The graphs in this BBC article comparing several recent earthquakes hit us like aftershocks.
This chart tries to inform us the size of the quake in China was by far the largest. (The Richter scale is a power scale.)
The spirals feel like the Austin Powers time machine, disorienting, and also distracting because the bubble chart uses the entire area of the circles to represent magnitude. Try to guess what the relative amplitudes are before I disclose them below. (The red spiral for Italy was arbitrarily chosen as the index, with relative amplitude 1.) Bubbles are just horrible constructs, and for such a simple chart, they are worse than printing the data.
Amazingly, this is a double-axes bubble chart! The spirals hide the fact that the three gray circles are of different sizes, presumably color-coded to fit the "Strength" of the quakes. The other axis is "Relative Amplitude" represented by the red circles. Even though the two metrics are on hugely different scales, both the gray circles and the red spirals were anchored off the Italy red spiral (area = 1).
The following junkart version, which places the three quakes relative to the underlying relationship between strength and amplitude, is more informative with less fuss.
In the next chart, the Italians are shown to have no math skills (when in fact they have a strong tradition in math). How is it that 295 and 2000 have equal-sized bars? That's because the selected scale does not fit the data.
It's a mystery why Deaths and Injuries make friends while they ostracize the Homeless. The three series (deaths, injuries and homeless) can be displayed separately.
A simple data table, with appropriate highlighting, gets this information across without the confusion.
This next chart is decent. It is more effective if they make the Italy and Haiti blocks 20 across (same as the China blocks), stacking them one over the other.
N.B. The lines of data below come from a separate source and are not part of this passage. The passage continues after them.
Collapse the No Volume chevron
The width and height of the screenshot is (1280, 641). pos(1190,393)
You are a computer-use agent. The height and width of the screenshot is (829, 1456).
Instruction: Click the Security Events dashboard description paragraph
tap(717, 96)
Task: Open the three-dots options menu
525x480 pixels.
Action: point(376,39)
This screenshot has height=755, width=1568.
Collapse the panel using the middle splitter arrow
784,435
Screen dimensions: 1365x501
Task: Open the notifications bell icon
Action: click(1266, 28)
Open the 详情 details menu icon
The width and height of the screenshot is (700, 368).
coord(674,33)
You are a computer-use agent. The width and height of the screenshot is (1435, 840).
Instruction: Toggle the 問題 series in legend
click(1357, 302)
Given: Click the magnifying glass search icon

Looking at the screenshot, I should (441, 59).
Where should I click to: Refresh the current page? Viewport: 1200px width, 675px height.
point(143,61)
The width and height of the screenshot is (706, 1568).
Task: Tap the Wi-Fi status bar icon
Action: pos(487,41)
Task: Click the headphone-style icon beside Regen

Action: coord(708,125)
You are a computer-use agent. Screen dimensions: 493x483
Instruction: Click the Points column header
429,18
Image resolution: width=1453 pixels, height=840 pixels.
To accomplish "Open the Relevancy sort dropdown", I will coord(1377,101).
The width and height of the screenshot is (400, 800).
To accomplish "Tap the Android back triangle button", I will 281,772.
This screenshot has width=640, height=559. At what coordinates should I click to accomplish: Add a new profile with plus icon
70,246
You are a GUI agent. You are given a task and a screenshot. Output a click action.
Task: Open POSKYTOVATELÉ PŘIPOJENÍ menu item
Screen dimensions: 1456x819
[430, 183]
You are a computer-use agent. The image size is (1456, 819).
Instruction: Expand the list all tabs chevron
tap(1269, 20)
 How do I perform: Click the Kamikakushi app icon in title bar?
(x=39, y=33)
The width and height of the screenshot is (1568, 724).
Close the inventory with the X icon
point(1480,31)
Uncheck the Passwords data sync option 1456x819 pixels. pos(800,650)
By doing so, the chart reduces to one dimension and we do not need to judge areas.
I think there is a calculation error with the Italy numbers. If 1 in every 190 affected died, then the number of affected is 190 x deaths, which from the above bar chart, equals 56,000. If only 56,000 were affected, how could 1.5 million be left homeless? (Wikipedia said 65,000 were made homeless.)
Overlapping non-concentric bubbles are also in need of rescue. Bubbles encode data in areas, areas are a square function of radii, the distance from the center to the circumference. When circles are not concentric, the centers do not coincide. This makes judging radii harder, which makes judging areas harder.
Look at Haiti vs. Italy. According to the printed data, the light gray area is about 60, which would be 40% of the dark gray circle. Who would have guessed? (I checked the areas, and indeed the Haiti area was 40% larger than the Italy area.)
By the way, in the first chart, the relative amplitudes were 40, 1 and 5. Who would have guessed?
Andrew Gelman recently talked about good graphics being hard. Graphs are easy to make but hard to perfect. These examples show the need for care.Reference: "Why did so many people die in Haiti's quake?", BBC News, 14 February, 2010.